## Instructions to follow:
Only the lines from the one with "muslimmediacorporation (1005, 1613)" through the end of the data are wanted, copied exactly.

----------------

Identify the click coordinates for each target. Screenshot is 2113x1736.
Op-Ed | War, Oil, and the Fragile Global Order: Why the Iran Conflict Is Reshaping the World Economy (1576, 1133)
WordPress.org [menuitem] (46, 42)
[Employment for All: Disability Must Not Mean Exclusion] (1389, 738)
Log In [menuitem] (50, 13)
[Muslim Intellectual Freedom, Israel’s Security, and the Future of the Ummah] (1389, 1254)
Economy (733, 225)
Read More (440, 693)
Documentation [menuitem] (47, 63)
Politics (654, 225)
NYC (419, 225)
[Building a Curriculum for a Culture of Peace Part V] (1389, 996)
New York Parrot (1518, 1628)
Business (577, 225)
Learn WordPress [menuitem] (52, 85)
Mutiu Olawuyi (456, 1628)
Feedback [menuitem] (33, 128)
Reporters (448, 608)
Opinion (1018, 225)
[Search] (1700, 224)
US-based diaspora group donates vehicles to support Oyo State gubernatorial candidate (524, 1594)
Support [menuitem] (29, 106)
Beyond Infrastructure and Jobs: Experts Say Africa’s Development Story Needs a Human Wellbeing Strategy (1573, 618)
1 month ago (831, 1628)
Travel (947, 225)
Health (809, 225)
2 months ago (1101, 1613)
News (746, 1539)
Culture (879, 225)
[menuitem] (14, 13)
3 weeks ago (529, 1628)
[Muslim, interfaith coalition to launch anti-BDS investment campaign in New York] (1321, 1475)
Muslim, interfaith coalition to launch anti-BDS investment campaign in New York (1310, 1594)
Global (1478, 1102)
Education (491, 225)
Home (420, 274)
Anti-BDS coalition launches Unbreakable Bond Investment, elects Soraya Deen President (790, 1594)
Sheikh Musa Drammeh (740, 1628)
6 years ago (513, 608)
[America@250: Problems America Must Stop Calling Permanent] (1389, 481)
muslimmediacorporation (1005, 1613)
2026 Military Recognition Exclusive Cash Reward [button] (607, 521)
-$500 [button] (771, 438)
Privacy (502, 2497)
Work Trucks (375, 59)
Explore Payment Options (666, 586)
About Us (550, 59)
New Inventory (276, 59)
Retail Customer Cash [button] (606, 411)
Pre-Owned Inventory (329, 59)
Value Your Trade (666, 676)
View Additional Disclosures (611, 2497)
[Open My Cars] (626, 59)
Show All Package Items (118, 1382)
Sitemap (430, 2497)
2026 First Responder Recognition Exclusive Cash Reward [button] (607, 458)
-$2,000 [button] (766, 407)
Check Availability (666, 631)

----------------

## Written solution:
muslimmediacorporation (1005, 1613)
2026 Military Recognition Exclusive Cash Reward [button] (607, 521)
-$500 [button] (771, 438)
Privacy (502, 2497)
Work Trucks (375, 59)
Explore Payment Options (666, 586)
About Us (550, 59)
New Inventory (276, 59)
Retail Customer Cash [button] (606, 411)
Pre-Owned Inventory (329, 59)
Value Your Trade (666, 676)
View Additional Disclosures (611, 2497)
[Open My Cars] (626, 59)
Show All Package Items (118, 1382)
Sitemap (430, 2497)
2026 First Responder Recognition Exclusive Cash Reward [button] (607, 458)
-$2,000 [button] (766, 407)
Check Availability (666, 631)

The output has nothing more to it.